Everything in the listing below needs to be retyped exactly.

(Data provided Opens)

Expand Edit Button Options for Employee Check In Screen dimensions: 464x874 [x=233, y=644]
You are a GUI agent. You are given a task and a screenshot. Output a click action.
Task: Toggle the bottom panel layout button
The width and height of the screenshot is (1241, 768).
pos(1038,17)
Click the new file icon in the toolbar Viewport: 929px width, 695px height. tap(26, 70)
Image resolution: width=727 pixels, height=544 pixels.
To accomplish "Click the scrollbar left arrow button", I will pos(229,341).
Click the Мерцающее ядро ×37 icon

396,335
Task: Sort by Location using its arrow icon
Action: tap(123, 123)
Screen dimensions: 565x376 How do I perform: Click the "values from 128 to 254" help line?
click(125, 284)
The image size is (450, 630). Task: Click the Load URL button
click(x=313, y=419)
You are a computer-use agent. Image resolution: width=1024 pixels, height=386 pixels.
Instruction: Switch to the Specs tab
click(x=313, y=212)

(Data provided Closes)

### Solution to this exercise
Expand Edit Button Options for Employee Check In Screen dimensions: 464x874 [x=233, y=644]
You are a GUI agent. You are given a task and a screenshot. Output a click action.
Task: Toggle the bottom panel layout button
The width and height of the screenshot is (1241, 768).
pos(1038,17)
Click the new file icon in the toolbar Viewport: 929px width, 695px height. tap(26, 70)
Image resolution: width=727 pixels, height=544 pixels.
To accomplish "Click the scrollbar left arrow button", I will pos(229,341).
Click the Мерцающее ядро ×37 icon

396,335
Task: Sort by Location using its arrow icon
Action: tap(123, 123)
Screen dimensions: 565x376 How do I perform: Click the "values from 128 to 254" help line?
click(125, 284)
The image size is (450, 630). Task: Click the Load URL button
click(x=313, y=419)
You are a computer-use agent. Image resolution: width=1024 pixels, height=386 pixels.
Instruction: Switch to the Specs tab
click(x=313, y=212)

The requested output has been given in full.